▸ EXERCISE BRIEF
Reproduce each entry below exactly as it appears.

Start of RECORDS FOR THE EXERCISE

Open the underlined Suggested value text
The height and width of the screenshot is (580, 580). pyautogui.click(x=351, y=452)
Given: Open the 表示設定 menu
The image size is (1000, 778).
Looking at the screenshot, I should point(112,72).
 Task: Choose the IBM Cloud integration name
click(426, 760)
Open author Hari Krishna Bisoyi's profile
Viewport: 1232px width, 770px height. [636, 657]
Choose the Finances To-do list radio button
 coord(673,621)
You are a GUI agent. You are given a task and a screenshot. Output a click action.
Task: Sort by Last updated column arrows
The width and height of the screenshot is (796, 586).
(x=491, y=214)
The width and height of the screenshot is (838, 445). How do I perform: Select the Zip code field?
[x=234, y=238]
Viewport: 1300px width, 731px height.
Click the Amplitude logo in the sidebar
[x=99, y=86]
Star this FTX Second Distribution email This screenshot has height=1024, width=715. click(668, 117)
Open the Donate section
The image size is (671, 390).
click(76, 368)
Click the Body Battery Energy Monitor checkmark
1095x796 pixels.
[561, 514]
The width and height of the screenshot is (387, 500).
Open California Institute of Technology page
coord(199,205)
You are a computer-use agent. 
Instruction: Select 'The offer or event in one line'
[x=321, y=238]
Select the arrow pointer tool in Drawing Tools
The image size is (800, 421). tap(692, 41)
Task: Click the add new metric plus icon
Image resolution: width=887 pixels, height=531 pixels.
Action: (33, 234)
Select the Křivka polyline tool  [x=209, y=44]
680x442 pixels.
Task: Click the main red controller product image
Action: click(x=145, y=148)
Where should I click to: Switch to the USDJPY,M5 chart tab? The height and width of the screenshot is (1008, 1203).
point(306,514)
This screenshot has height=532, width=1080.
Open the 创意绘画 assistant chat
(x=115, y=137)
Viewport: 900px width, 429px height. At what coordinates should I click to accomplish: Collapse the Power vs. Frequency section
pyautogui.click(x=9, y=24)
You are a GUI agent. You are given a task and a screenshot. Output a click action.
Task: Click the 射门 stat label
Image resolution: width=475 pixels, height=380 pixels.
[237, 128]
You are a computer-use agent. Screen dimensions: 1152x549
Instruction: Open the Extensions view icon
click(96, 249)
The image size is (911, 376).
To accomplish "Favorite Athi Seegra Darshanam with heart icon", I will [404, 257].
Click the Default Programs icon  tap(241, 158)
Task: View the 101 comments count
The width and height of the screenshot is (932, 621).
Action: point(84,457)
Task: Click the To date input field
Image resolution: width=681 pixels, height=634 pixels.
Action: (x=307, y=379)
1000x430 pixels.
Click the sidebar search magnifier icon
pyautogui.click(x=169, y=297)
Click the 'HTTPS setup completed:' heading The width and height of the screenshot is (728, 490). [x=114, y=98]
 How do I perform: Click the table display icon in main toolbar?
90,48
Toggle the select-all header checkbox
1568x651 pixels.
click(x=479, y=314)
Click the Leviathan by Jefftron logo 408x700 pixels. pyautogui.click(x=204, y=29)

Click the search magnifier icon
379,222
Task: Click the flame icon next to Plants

End of RECORDS FOR THE EXERCISE

▸ TASK RESULT
Open the underlined Suggested value text
The height and width of the screenshot is (580, 580). pyautogui.click(x=351, y=452)
Given: Open the 表示設定 menu
The image size is (1000, 778).
Looking at the screenshot, I should point(112,72).
 Task: Choose the IBM Cloud integration name
click(426, 760)
Open author Hari Krishna Bisoyi's profile
Viewport: 1232px width, 770px height. [636, 657]
Choose the Finances To-do list radio button
 coord(673,621)
You are a GUI agent. You are given a task and a screenshot. Output a click action.
Task: Sort by Last updated column arrows
The width and height of the screenshot is (796, 586).
(x=491, y=214)
The width and height of the screenshot is (838, 445). How do I perform: Select the Zip code field?
[x=234, y=238]
Viewport: 1300px width, 731px height.
Click the Amplitude logo in the sidebar
[x=99, y=86]
Star this FTX Second Distribution email This screenshot has height=1024, width=715. click(668, 117)
Open the Donate section
The image size is (671, 390).
click(76, 368)
Click the Body Battery Energy Monitor checkmark
1095x796 pixels.
[561, 514]
The width and height of the screenshot is (387, 500).
Open California Institute of Technology page
coord(199,205)
You are a computer-use agent. 
Instruction: Select 'The offer or event in one line'
[x=321, y=238]
Select the arrow pointer tool in Drawing Tools
The image size is (800, 421). tap(692, 41)
Task: Click the add new metric plus icon
Image resolution: width=887 pixels, height=531 pixels.
Action: (33, 234)
Select the Křivka polyline tool  [x=209, y=44]
680x442 pixels.
Task: Click the main red controller product image
Action: click(x=145, y=148)
Where should I click to: Switch to the USDJPY,M5 chart tab? The height and width of the screenshot is (1008, 1203).
point(306,514)
This screenshot has height=532, width=1080.
Open the 创意绘画 assistant chat
(x=115, y=137)
Viewport: 900px width, 429px height. At what coordinates should I click to accomplish: Collapse the Power vs. Frequency section
pyautogui.click(x=9, y=24)
You are a GUI agent. You are given a task and a screenshot. Output a click action.
Task: Click the 射门 stat label
Image resolution: width=475 pixels, height=380 pixels.
[237, 128]
You are a computer-use agent. Screen dimensions: 1152x549
Instruction: Open the Extensions view icon
click(96, 249)
The image size is (911, 376).
To accomplish "Favorite Athi Seegra Darshanam with heart icon", I will [404, 257].
Click the Default Programs icon  tap(241, 158)
Task: View the 101 comments count
The width and height of the screenshot is (932, 621).
Action: point(84,457)
Task: Click the To date input field
Image resolution: width=681 pixels, height=634 pixels.
Action: (x=307, y=379)
1000x430 pixels.
Click the sidebar search magnifier icon
pyautogui.click(x=169, y=297)
Click the 'HTTPS setup completed:' heading The width and height of the screenshot is (728, 490). [x=114, y=98]
 How do I perform: Click the table display icon in main toolbar?
90,48
Toggle the select-all header checkbox
1568x651 pixels.
click(x=479, y=314)
Click the Leviathan by Jefftron logo 408x700 pixels. pyautogui.click(x=204, y=29)

Click the search magnifier icon
379,222
Task: Click the flame icon next to Plants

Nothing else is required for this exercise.